• **DATA FOR ANALYSIS**
————
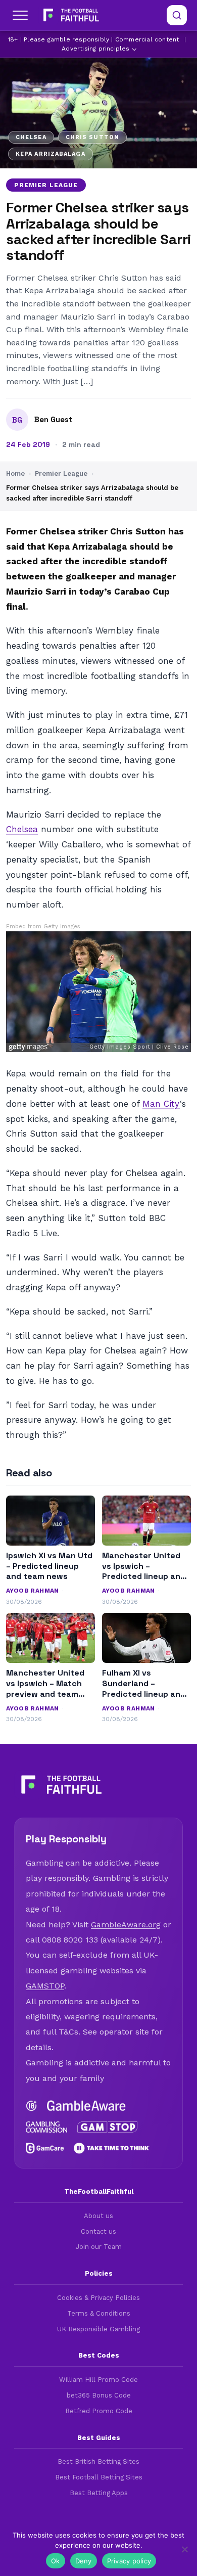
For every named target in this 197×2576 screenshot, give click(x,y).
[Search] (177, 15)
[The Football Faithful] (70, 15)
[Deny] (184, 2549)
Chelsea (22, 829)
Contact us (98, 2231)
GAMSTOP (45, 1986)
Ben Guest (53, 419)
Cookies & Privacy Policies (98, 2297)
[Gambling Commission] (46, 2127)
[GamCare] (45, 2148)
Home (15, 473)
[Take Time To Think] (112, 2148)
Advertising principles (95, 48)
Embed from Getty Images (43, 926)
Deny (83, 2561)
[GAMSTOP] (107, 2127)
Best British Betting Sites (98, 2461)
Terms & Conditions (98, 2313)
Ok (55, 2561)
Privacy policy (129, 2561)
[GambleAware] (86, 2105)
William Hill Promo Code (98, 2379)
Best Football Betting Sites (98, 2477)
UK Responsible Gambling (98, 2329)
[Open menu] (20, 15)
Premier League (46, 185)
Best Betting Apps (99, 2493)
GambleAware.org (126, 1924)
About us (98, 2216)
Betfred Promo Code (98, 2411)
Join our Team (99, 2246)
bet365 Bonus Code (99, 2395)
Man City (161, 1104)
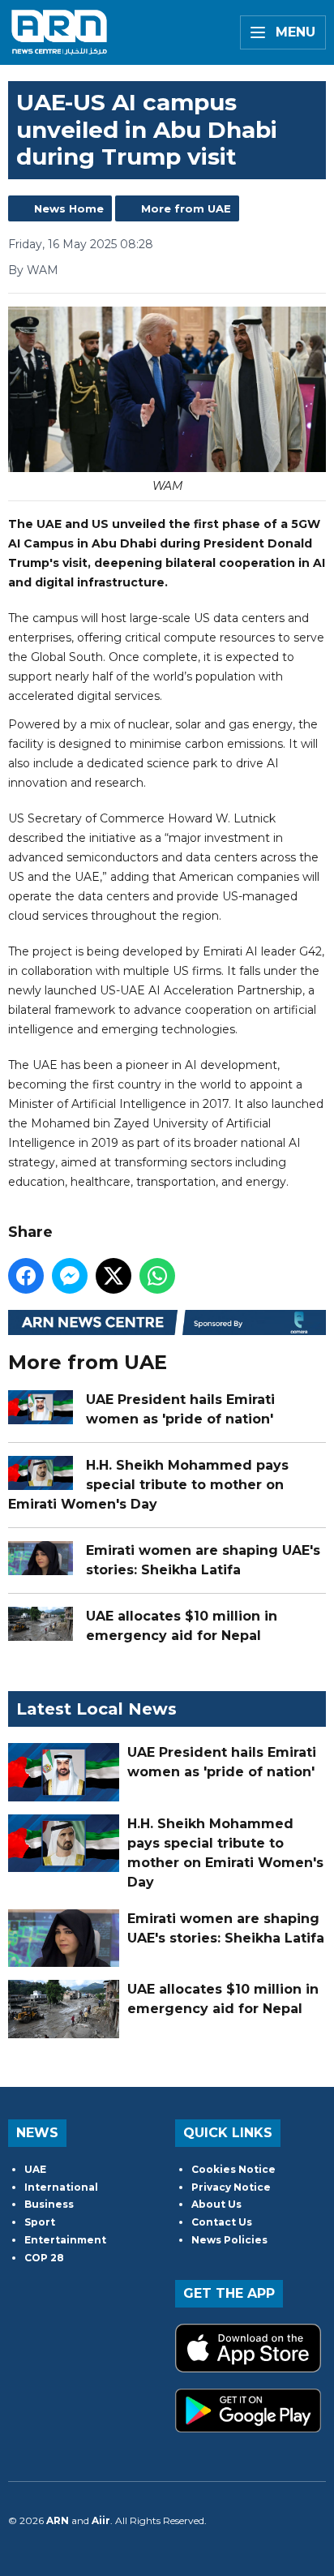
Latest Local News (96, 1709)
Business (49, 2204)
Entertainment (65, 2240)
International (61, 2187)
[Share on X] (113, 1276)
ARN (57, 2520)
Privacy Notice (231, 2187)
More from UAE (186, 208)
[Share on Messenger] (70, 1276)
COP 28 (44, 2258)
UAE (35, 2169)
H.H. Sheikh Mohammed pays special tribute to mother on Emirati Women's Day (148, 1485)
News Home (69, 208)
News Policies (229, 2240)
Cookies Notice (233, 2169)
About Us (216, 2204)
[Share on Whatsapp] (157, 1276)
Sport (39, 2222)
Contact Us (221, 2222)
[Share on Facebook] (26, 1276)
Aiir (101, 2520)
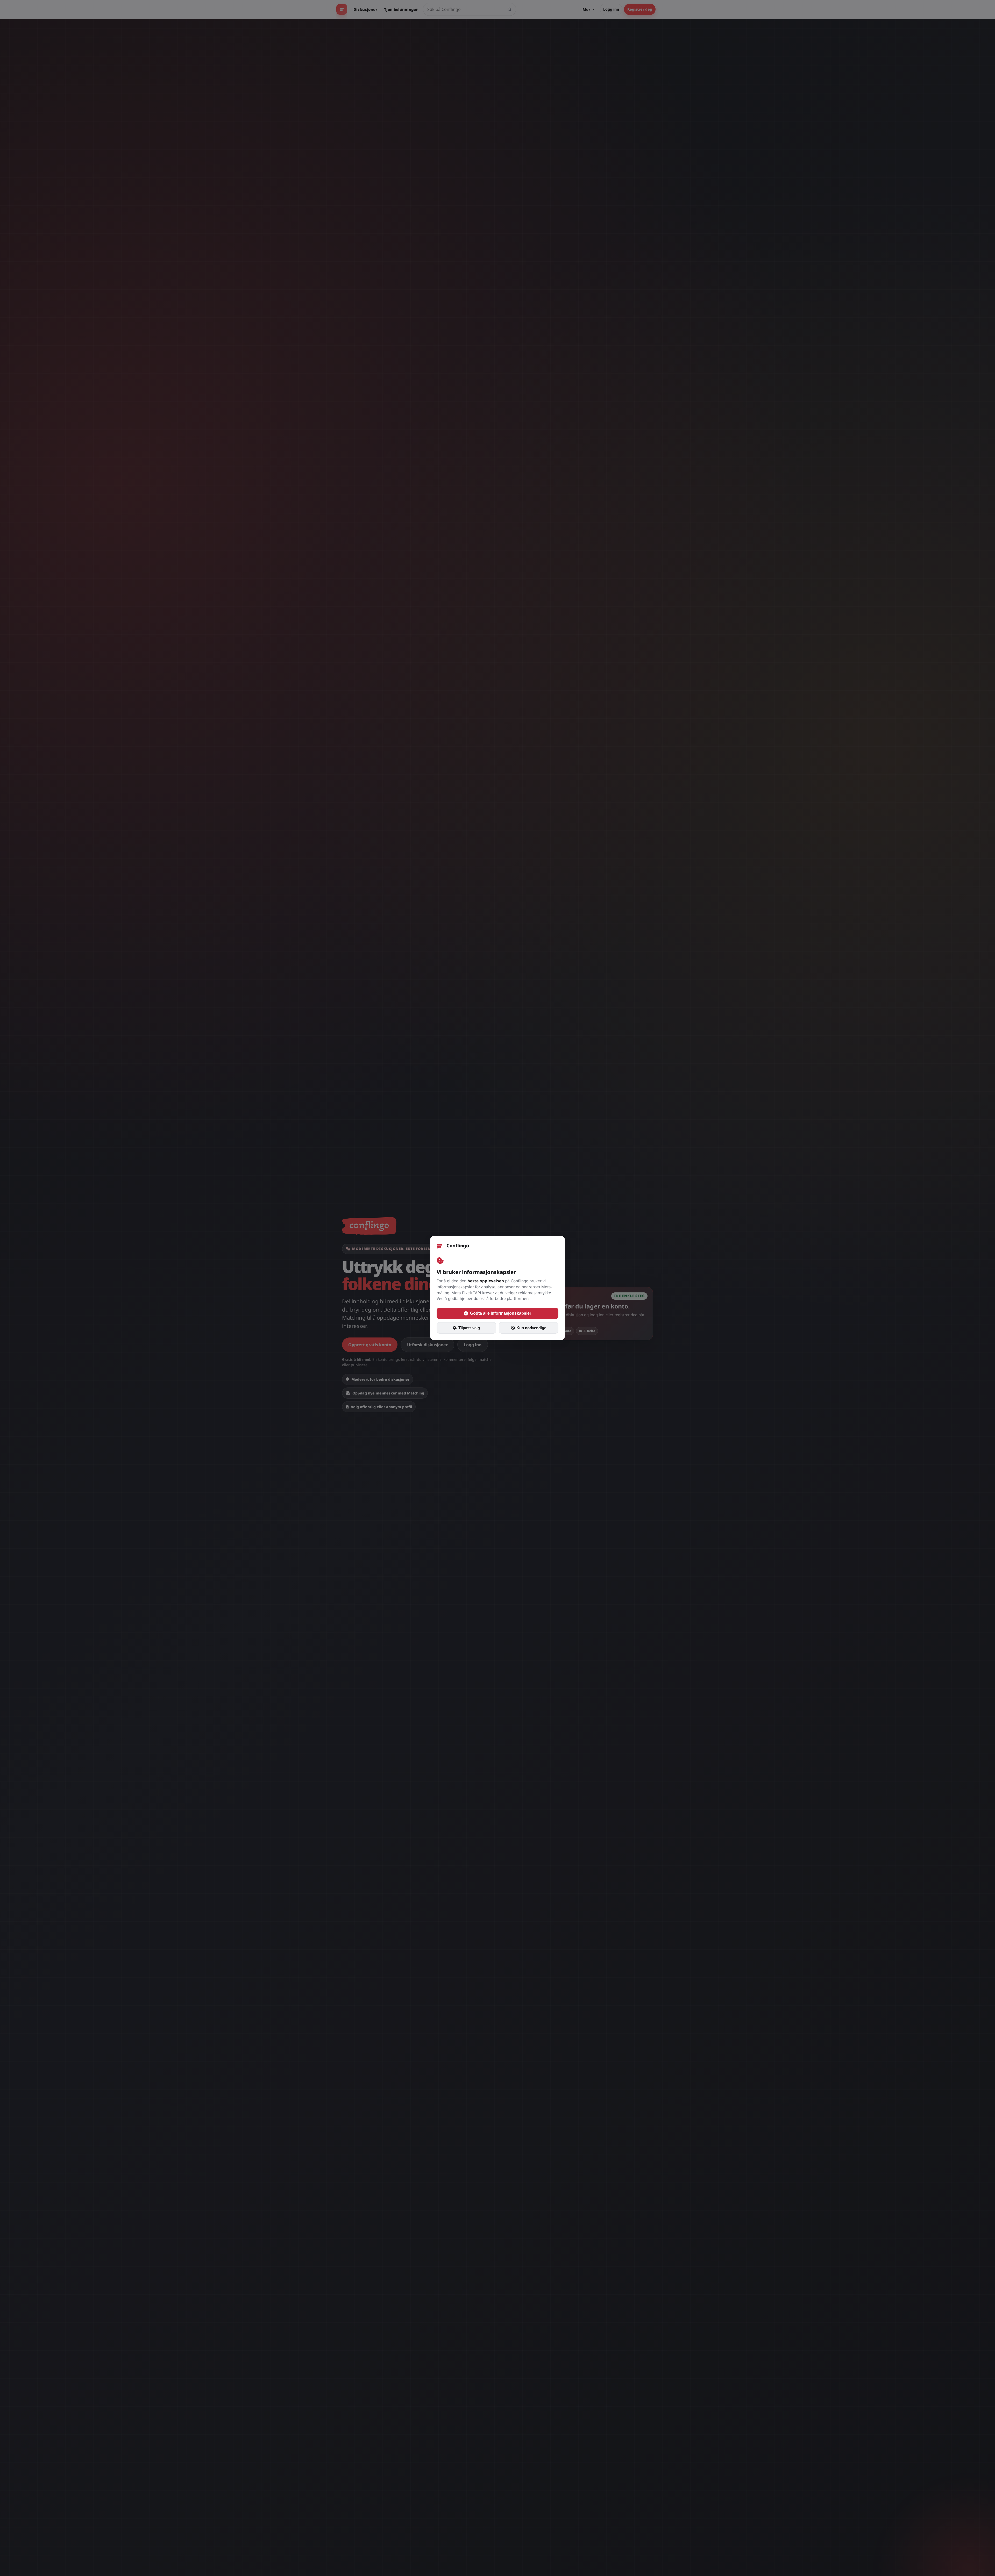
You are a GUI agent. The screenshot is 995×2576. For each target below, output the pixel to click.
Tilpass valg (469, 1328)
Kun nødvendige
————
• **EXERCISE GOAL**
Only exact lines belong in the answer: those from the beginning of the entries above through the line holding "More from UAE (186, 208)", with no pictures.

• **EXPECTED OUTPUT**
For every named target in this 197×2576 screenshot, give click(x,y).
[Search] (177, 15)
[The Football Faithful] (70, 15)
[Deny] (184, 2549)
Chelsea (22, 829)
Contact us (98, 2231)
GAMSTOP (45, 1986)
Ben Guest (53, 419)
Cookies & Privacy Policies (98, 2297)
[Gambling Commission] (46, 2127)
[GamCare] (45, 2148)
Home (15, 473)
[Take Time To Think] (112, 2148)
Advertising principles (95, 48)
Embed from Getty Images (43, 926)
Deny (83, 2561)
[GAMSTOP] (107, 2127)
Best British Betting Sites (98, 2461)
Terms & Conditions (98, 2313)
Ok (55, 2561)
Privacy policy (129, 2561)
[GambleAware] (86, 2105)
William Hill Promo Code (98, 2379)
Best Football Betting Sites (98, 2477)
UK Responsible Gambling (98, 2329)
[Open menu] (20, 15)
Premier League (46, 185)
Best Betting Apps (99, 2493)
GambleAware.org (126, 1924)
About us (98, 2216)
Betfred Promo Code (98, 2411)
Join our Team (99, 2246)
bet365 Bonus Code (99, 2395)
Man City (161, 1104)
Latest Local News (96, 1709)
Business (49, 2204)
Entertainment (65, 2240)
International (61, 2187)
[Share on X] (113, 1276)
ARN (57, 2520)
Privacy Notice (231, 2187)
More from UAE (186, 208)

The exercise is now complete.